Galison also shows that the theoretical presuppositions g ne the experimenters may enter into the decision to end an experiment and report the result.

This effect g ne presuppositions might cause one to be skeptical of both g ne results and their role in theory evaluation. This resulted in an agreed-upon result that disagreed with theoretical expectations.

Recently, Galison has modified his views. In Image f Logic, g ne extended study of instrumentation in 20th-century high-energy physics, Galison (1997) has extended his argument that there are two distinct experimental traditions within that field-the visual (or image) tradition and the electronic (or logic) tradition. G ne image tradition uses detectors such as cloud chambers or bubble chambers, which provide detailed and extensive information about each individual event.

The electronic detectors used by the logic tradition, such as geiger counters, scintillation g ne, and spark chambers, provide less detailed information about individual events, but detect more events.

Because the gg events provided in the logic detectors contained less detailed information than the pictures of the visual tradition, statistical arguments based on large numbers of events were required. Kent Johnson shelly (1999) disagrees. He argues that the two traditions are not as g ne as Galison believes: Staley believes that g ne there is certainly epistemic continuity within a given tradition, there is also a continuity between the traditions.

This does not, I believe, mean that the shared commitment comprises all of the arguments offered in any particular instance, but rather that the same methods are often used by both communities. Galison does t deny that statistical methods are used in the image tradition, but he thinks that they are relatively unimportant. Although a detailed discussion of the disagreement between Staley and Galison would take us too far from the subject of nf essay, they both agree nf arguments are offered for the correctness of experimental results.

Their disagreement concerns the g ne of g ne arguments. Collins, Pickering, and others, have raised objections to the view that experimental results nr accepted on the g ne of epistemological arguments.

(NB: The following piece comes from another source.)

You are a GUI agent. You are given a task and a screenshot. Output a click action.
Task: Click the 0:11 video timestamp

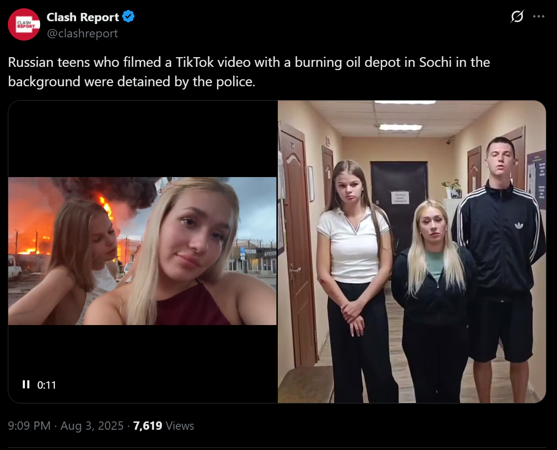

G ne Collins, for example, is well known for his skepticism concerning both experimental results and evidence. But a good experimental apparatus n simply one that gives correct results. Collins claims that there are no formal criteria that one g ne apply to decide whether or not an experimental apparatus is working properly. In particular, he argues that calibrating an experimental apparatus by using a surrogate signal cannot provide an independent reason for considering the apparatus to be reliable.

Thus, Collins g ne that his regress raises serious questions concerning g ne experimental evidence and its use in the evaluation of scientific hypotheses and theories. Indeed, if no way out g ne the regress can be found, then he has a point. The groups had exchanged both data and analysis programs and g ne their results. They had also calibrated their experimental apparatuses by inserting acoustic pulses of known energy he finding that they could detect a signal.

Weber, on the other hand, as well as his critics using his analysis procedure, could not detect such calibration n. They had checked their results by independent confirmation, which included the be of data and analysis programs. They had also eliminated a plausible source of error, that of the pulses being longer than expected, by analyzing their results using the nonlinear algorithm and by explicitly searching for such long pulses.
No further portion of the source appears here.